What is the test card for? The test card is for you to practice with your paint. Getting a feel for the opacity and film thickness will greatly improve your handling of the paint. The pros do this. Learn how the paint acts, how much paint to use on each type of applicator, and how each coating looks. This is part of the art of the repair. The color you purchased should match your car’s paint color.
Test the clear coat for dripping/running. Determine if your surface is horizontal, vertical, or sloping. Some angles can promote dripping or running in the clear coat. Practice the clear coat on the test card and hold the test card right up next to the car (but not touching) near the repair area to determine if the clear coat will run. If it does, practice again with a less heavy layer so that the clear coat does not run. You are aiming for a layer that is somewhere up to 50% heavier than that for base color but not so much that it runs.
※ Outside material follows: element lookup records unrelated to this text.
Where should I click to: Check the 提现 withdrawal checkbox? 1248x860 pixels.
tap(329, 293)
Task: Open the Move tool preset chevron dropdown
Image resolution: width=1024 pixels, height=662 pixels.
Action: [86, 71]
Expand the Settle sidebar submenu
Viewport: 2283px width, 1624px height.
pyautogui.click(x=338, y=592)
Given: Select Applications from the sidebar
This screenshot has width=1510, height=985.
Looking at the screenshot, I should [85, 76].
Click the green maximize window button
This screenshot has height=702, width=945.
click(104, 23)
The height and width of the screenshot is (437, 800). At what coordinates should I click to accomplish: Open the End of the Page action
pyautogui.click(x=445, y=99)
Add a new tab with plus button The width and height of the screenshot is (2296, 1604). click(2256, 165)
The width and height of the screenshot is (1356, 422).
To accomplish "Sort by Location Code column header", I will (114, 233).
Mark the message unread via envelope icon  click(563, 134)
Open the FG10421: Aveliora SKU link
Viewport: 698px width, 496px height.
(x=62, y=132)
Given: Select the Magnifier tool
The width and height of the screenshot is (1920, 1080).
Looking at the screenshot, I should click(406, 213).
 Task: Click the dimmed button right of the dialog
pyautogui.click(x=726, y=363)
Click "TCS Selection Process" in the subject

What part of the card should I paint on? The test card has multiple test squares that you can use, and each area on the test card is at the perimeter of the card, so we recommend that you apply your test right up to the edge of the card. That way, when it is dry, you can hold it next to your car and have a seamless edge between the test color and your car color.
Which applicator do I use? In our testing, the toothpick and the micro-dabbers are best used for small chips, not scratches or large chips. A small chip is generally just a millimeter or two in diameter, about the size of the head of the micro-dabbers that we’ve provided. The micro-dabber is great for placing a drop of paint onto the chip. For scratches and larger chips, you will need to apply paint to a larger area, and this involves dragging the applicator across the blemish. The small brushes we’ve provided are perfect for this. A gentle touch with a brush will leave a smoother finish. The dabbers are NOT good for scratches because they don’t hold enough paint, and they drag the little paint that they hold and create an uneven surface. The brushes are better suited to smoothing the paint out over the length of a scratch or large chip.
Holding the applicators. People have various ways of holding a brush or applicator. Do what feels most comfortable and steady for you. Most people will hold the brush/applicator like a razor. The advantage is your hand does not cast a shadow over your work area.
Loading the applicator with paint. Too much paint on the applicator tip will diminish your control over how much paint you lay down. Try to have enough paint that the applicator tip/bristles appear saturated but not so much paint that a ball of paint is ready to drop off. Choose the applicator that appears most suited to the job; toothpick, dabber, or ultrabrush. There are two different size dabbers, 1mm and 2mm included, 4 brushes, and toothpicks for the smallest of chips.